Start of Selected excerpt
Unlocking climate finance for Africa: A call for action

By Dr. Amar Inamdar, Managing Director, KawiSafi Ventures Fund | December 4, 2023

After the Africa Climate Summit in Nairobi this year, one message stands out. The potential for green inclusive growth in Africa is unrivalled. Yet our potential is held back by a lack of investment and risk aversion by the world’s capital allocators. Why? And what can we do to unlock our potential?

Let’s put some numbers to it.  Just three percent. That is the proportion of global climate investment that flows to Africa.  A continent that is home to 20 percent of earth’s people.  Three percent. That’s also the contribution Africa has made to cumulative global greenhouse gas emissions. An uncomfortable coincidence. One thing is for sure. People in Africa are increasingly frustrated at the promises and talk of global action. We need to see that translated to products and services that build resilience, enable adaptation to climate challenges, and create opportunity on the ground.
End of Selected excerpt
Start of Material shown
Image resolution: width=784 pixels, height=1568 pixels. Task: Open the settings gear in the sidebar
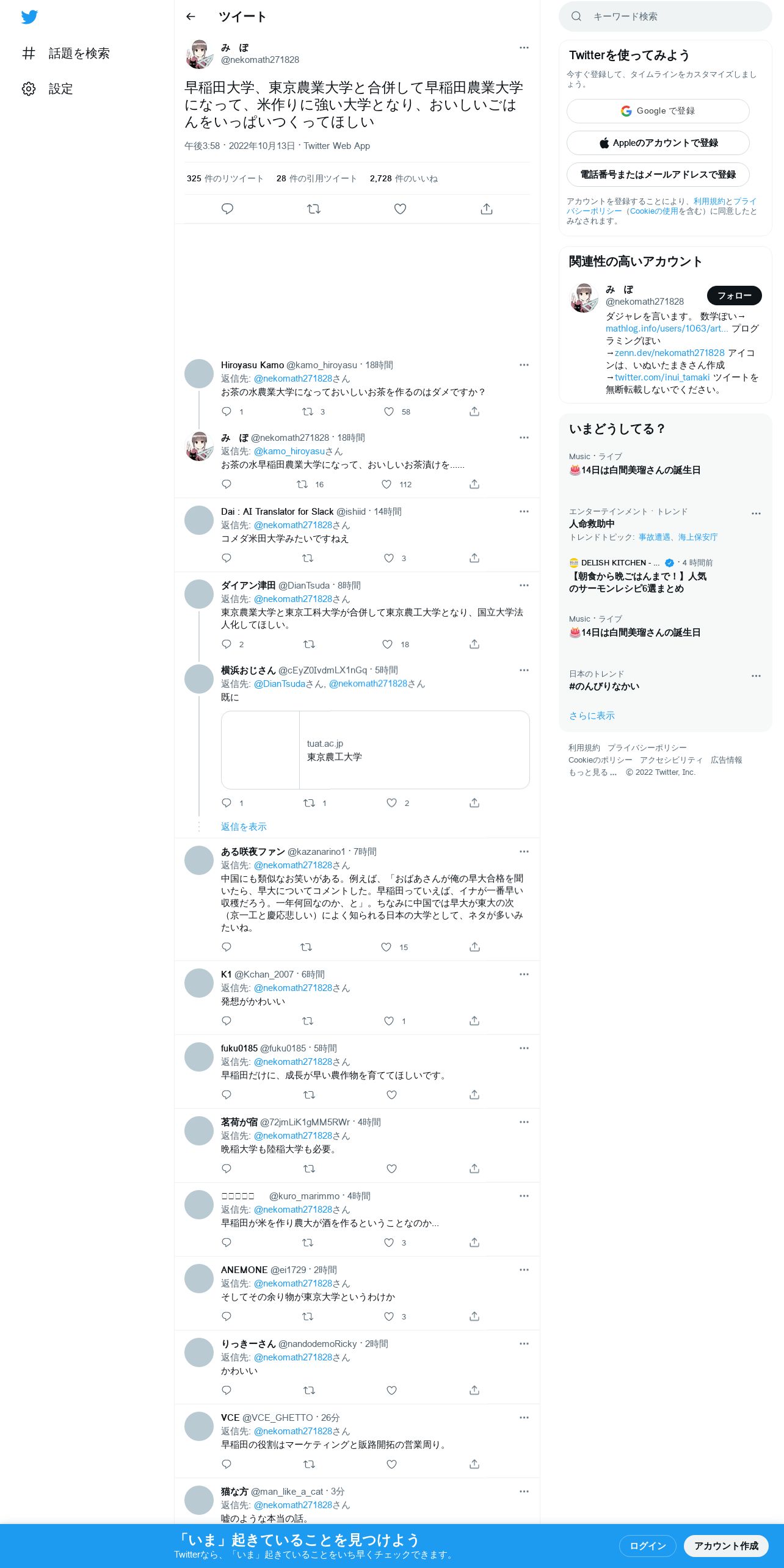pyautogui.click(x=29, y=89)
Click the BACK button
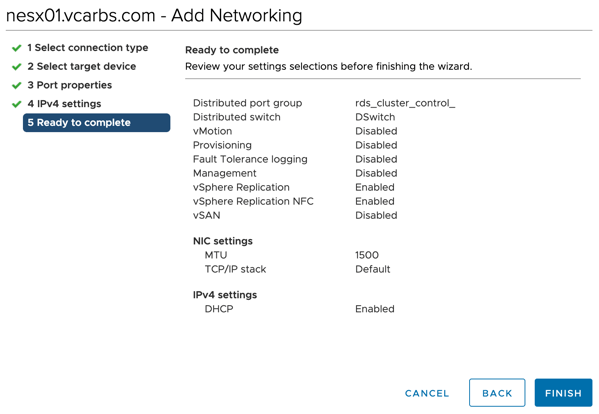The image size is (599, 414). pyautogui.click(x=497, y=393)
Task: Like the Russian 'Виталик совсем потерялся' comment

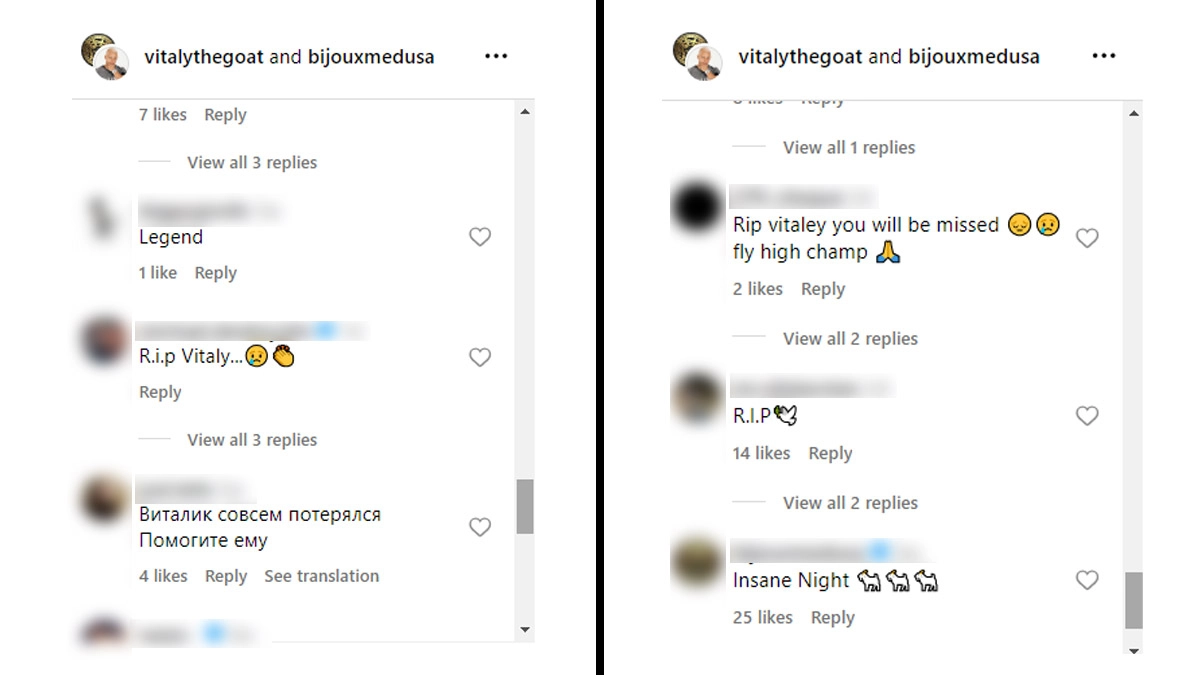Action: pyautogui.click(x=480, y=527)
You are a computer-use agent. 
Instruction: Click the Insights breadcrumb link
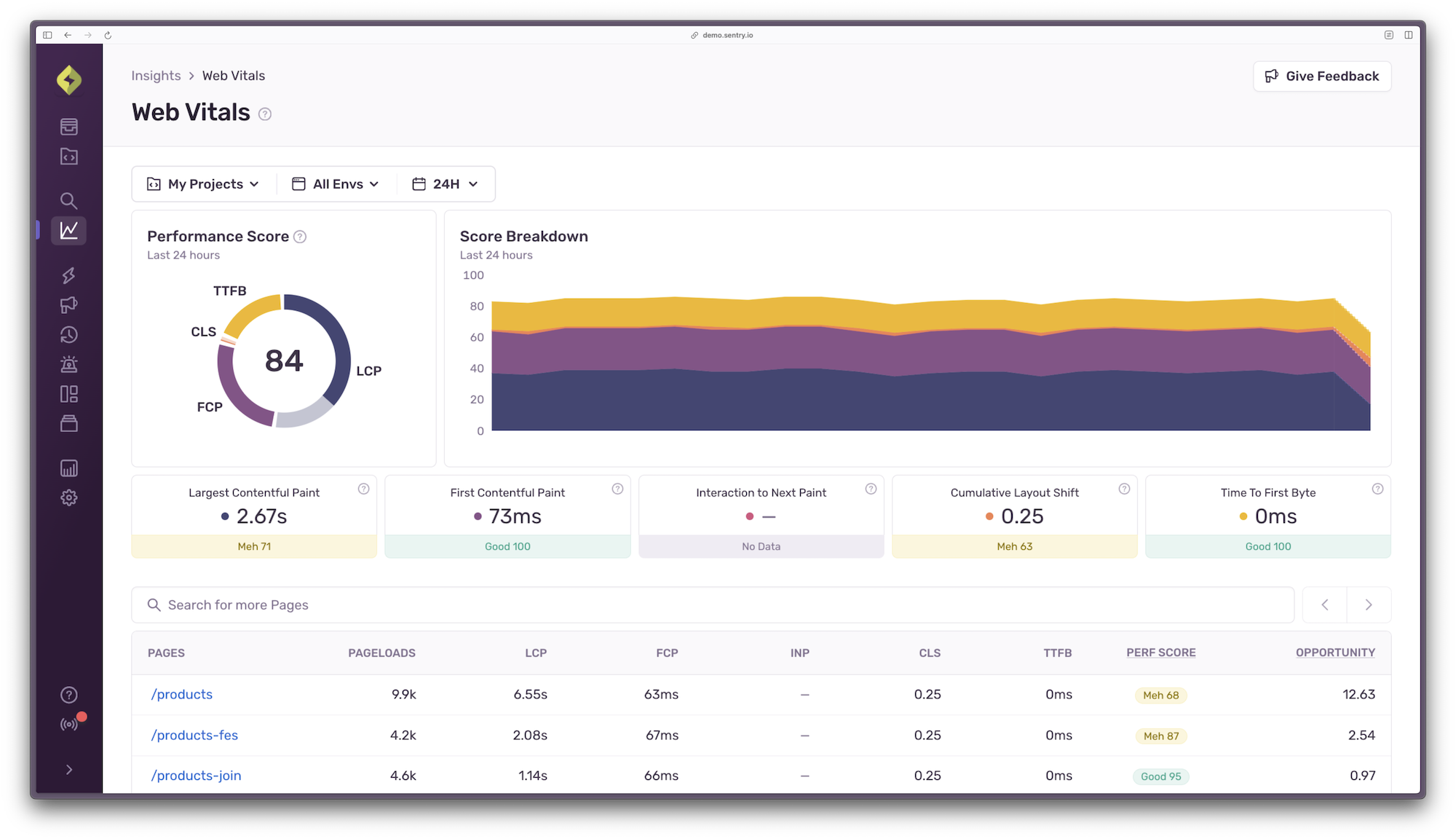(156, 75)
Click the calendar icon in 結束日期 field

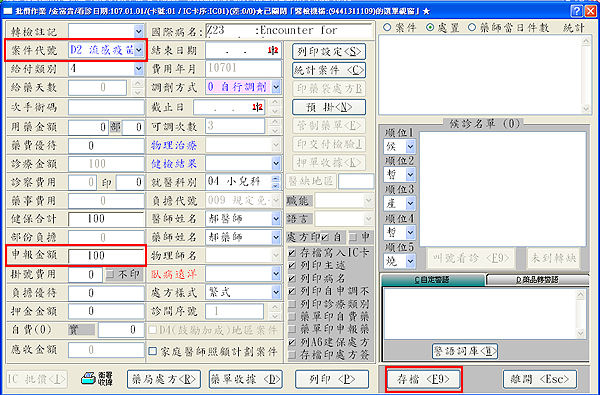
End of Material shown
→ The tasks
• A. Answer these from the climate finance piece:
(i) In what city was the Africa Climate Summit held?
(ii) What proportion of global climate investment flows to Africa?
(iii) What share of earth's people does Africa hold?
• B. Please translate this sentence from the climate finance piece into Spanish: "People in Africa are increasingly frustrated at the promises and talk of global action."

→ Responses for each task
• A.
(i) Nairobi
(ii) Three percent
(iii) 20 percent

• B. La gente en África está cada vez más frustrada con las promesas y el discurso sobre la acción global.